**Exercise details:** Would you copy the material below word for word, beginning with its first line and ending with the line that contains "Select the Рада"?
*** Opening Source information ***
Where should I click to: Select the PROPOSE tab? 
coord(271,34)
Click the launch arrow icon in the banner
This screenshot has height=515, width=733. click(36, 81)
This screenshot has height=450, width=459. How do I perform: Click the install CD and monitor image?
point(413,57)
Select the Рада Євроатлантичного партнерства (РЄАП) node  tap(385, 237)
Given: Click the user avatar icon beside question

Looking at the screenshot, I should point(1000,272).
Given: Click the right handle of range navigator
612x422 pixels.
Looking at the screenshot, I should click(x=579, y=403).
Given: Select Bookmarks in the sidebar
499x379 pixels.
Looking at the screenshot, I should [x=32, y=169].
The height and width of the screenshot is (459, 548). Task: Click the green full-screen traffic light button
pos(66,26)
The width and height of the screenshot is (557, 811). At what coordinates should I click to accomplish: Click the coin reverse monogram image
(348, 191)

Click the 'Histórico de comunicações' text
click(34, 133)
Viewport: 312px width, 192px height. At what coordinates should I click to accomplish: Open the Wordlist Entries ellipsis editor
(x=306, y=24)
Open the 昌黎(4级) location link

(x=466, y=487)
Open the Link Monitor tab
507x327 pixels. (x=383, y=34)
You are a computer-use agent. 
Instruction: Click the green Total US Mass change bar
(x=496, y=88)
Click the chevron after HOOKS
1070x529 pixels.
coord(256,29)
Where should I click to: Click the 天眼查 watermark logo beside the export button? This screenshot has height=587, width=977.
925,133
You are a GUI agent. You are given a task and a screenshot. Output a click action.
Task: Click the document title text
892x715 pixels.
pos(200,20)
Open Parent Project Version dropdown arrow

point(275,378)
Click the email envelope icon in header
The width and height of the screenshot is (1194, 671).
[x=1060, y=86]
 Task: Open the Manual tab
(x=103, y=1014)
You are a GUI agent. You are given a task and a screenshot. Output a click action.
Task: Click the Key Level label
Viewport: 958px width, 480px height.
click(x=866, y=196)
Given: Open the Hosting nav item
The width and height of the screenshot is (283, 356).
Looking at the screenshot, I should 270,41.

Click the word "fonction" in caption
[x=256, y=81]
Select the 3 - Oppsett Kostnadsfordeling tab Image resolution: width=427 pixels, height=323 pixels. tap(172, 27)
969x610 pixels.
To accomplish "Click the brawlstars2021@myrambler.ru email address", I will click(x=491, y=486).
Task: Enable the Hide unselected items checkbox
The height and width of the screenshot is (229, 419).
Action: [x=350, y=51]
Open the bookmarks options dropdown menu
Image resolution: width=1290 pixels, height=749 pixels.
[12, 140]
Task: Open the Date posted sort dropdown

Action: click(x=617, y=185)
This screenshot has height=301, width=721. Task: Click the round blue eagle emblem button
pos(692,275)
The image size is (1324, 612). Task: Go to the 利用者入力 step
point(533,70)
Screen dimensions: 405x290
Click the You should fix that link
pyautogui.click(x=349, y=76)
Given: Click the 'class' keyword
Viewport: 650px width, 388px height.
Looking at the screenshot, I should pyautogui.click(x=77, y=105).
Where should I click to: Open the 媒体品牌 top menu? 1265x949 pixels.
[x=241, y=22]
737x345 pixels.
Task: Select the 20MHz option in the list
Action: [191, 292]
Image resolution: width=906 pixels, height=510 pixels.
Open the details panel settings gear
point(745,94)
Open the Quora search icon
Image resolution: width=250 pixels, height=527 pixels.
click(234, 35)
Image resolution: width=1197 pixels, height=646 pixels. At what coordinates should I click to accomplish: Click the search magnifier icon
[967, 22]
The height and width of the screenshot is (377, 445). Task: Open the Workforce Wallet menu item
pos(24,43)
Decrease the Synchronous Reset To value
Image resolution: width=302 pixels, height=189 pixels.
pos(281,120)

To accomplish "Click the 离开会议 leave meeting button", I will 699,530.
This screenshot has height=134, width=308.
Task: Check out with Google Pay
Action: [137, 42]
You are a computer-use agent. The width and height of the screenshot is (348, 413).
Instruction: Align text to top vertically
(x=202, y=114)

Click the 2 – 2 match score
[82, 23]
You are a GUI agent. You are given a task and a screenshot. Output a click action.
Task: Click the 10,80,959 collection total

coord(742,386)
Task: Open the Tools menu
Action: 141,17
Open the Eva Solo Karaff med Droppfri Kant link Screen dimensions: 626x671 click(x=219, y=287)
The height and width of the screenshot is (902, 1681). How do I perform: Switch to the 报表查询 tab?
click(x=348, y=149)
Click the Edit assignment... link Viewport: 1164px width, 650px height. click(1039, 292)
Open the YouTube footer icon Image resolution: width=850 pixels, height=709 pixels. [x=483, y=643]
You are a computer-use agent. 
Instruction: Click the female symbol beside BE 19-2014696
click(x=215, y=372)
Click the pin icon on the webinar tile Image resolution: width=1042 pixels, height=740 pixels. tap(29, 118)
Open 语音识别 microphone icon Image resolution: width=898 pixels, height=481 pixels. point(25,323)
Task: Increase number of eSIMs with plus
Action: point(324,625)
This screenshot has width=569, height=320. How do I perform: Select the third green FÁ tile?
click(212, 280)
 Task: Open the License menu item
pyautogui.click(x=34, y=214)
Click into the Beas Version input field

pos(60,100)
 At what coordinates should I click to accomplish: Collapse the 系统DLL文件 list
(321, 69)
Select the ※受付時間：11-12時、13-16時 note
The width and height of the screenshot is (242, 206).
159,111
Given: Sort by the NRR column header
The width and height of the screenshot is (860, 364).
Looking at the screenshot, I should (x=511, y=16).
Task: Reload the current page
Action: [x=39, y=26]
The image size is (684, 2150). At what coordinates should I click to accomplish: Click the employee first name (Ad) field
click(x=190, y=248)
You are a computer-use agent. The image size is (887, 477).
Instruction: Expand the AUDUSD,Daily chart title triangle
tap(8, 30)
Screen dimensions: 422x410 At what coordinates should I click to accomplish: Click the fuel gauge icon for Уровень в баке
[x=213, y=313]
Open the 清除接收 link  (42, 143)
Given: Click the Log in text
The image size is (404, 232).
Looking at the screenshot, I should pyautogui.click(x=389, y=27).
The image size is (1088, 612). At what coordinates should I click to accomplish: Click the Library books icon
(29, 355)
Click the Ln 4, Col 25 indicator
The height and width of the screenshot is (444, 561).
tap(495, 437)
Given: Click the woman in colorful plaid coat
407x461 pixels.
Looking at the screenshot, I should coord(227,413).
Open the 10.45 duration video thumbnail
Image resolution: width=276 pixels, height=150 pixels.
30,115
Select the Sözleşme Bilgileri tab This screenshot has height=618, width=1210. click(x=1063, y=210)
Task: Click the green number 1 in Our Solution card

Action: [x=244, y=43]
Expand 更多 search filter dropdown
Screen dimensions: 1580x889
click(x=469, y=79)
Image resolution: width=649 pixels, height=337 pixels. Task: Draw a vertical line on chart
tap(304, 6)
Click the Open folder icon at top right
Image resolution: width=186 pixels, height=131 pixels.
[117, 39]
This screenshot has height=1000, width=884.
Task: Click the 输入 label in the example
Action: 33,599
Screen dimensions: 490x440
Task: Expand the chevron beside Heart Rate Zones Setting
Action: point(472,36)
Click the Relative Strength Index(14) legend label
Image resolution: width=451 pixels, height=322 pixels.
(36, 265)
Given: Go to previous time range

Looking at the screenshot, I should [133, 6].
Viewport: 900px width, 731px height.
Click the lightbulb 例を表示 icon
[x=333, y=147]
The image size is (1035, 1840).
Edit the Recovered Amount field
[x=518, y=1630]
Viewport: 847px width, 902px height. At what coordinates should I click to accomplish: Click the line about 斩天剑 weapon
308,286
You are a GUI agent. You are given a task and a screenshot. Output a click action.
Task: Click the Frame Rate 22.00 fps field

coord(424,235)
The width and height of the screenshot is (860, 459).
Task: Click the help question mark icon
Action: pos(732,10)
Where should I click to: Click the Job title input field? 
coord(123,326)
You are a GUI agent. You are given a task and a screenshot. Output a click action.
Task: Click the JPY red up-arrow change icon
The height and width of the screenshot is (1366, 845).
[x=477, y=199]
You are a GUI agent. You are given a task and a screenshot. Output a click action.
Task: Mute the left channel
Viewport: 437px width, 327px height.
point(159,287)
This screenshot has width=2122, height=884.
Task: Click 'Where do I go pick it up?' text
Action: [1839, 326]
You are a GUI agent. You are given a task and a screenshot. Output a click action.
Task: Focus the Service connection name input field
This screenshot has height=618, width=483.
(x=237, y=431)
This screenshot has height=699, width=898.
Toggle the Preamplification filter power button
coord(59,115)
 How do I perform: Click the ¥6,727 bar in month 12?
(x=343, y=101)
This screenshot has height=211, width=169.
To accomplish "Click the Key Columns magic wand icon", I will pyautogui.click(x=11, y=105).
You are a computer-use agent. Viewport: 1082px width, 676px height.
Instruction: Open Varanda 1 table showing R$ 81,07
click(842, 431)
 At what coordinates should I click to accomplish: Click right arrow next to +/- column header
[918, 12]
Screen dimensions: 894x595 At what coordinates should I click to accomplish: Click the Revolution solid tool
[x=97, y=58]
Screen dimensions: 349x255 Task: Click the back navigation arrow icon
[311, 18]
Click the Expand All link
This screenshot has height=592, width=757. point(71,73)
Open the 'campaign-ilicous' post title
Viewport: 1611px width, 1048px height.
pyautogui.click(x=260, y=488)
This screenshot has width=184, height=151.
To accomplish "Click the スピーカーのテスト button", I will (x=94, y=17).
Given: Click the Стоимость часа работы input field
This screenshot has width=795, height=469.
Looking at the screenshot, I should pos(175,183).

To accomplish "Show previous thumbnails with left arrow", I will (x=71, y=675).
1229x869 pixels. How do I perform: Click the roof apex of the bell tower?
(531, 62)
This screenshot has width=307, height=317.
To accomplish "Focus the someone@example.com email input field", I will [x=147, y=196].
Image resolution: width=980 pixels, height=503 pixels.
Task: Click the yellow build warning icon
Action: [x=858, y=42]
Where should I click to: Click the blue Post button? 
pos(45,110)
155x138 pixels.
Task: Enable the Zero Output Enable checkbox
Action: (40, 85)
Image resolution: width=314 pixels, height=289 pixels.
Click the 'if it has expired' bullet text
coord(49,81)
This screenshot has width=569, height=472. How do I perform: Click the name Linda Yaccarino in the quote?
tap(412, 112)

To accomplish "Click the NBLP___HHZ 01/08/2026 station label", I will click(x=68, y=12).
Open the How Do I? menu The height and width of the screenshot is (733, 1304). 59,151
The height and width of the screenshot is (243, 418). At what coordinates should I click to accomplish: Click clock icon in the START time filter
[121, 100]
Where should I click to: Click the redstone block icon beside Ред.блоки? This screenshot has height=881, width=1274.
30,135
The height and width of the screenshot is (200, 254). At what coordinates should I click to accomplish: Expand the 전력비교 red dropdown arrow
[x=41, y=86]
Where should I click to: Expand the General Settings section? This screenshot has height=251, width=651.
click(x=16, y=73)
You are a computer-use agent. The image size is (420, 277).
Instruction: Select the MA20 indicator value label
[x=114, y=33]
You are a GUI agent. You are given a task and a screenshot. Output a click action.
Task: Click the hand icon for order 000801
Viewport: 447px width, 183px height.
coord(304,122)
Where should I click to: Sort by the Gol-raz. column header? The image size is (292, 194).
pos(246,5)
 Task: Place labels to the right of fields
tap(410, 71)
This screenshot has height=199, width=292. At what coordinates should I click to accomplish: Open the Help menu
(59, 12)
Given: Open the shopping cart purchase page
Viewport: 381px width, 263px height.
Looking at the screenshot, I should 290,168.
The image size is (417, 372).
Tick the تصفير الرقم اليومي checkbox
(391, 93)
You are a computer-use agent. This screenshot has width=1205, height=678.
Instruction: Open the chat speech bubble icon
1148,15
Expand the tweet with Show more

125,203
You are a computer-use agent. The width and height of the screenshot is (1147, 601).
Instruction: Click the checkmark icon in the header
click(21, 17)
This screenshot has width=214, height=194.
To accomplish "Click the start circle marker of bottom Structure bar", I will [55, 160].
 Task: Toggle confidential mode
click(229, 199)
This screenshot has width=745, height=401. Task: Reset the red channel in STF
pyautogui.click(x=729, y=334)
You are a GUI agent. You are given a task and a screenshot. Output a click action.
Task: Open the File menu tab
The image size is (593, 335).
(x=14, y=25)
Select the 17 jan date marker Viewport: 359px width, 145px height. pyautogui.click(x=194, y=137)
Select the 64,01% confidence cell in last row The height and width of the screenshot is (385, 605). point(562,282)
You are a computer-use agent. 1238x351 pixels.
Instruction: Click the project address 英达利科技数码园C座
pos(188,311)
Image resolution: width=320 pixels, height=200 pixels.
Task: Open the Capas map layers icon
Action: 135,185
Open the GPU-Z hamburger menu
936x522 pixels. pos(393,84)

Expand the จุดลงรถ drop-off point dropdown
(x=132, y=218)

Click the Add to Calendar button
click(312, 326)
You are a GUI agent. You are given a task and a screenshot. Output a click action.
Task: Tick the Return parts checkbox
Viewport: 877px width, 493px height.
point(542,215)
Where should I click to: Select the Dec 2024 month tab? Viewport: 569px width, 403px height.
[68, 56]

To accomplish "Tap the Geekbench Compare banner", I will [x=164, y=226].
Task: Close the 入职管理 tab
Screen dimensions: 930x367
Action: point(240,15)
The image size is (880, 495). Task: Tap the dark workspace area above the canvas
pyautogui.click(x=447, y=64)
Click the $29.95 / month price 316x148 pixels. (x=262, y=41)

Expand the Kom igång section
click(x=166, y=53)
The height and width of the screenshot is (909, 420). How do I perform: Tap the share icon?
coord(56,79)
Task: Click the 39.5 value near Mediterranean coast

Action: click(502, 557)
*** Closing Source information ***
**Solution to the problem:**
Where should I click to: Select the PROPOSE tab? 
coord(271,34)
Click the launch arrow icon in the banner
This screenshot has height=515, width=733. click(36, 81)
This screenshot has height=450, width=459. How do I perform: Click the install CD and monitor image?
point(413,57)
Select the Рада Євроатлантичного партнерства (РЄАП) node  tap(385, 237)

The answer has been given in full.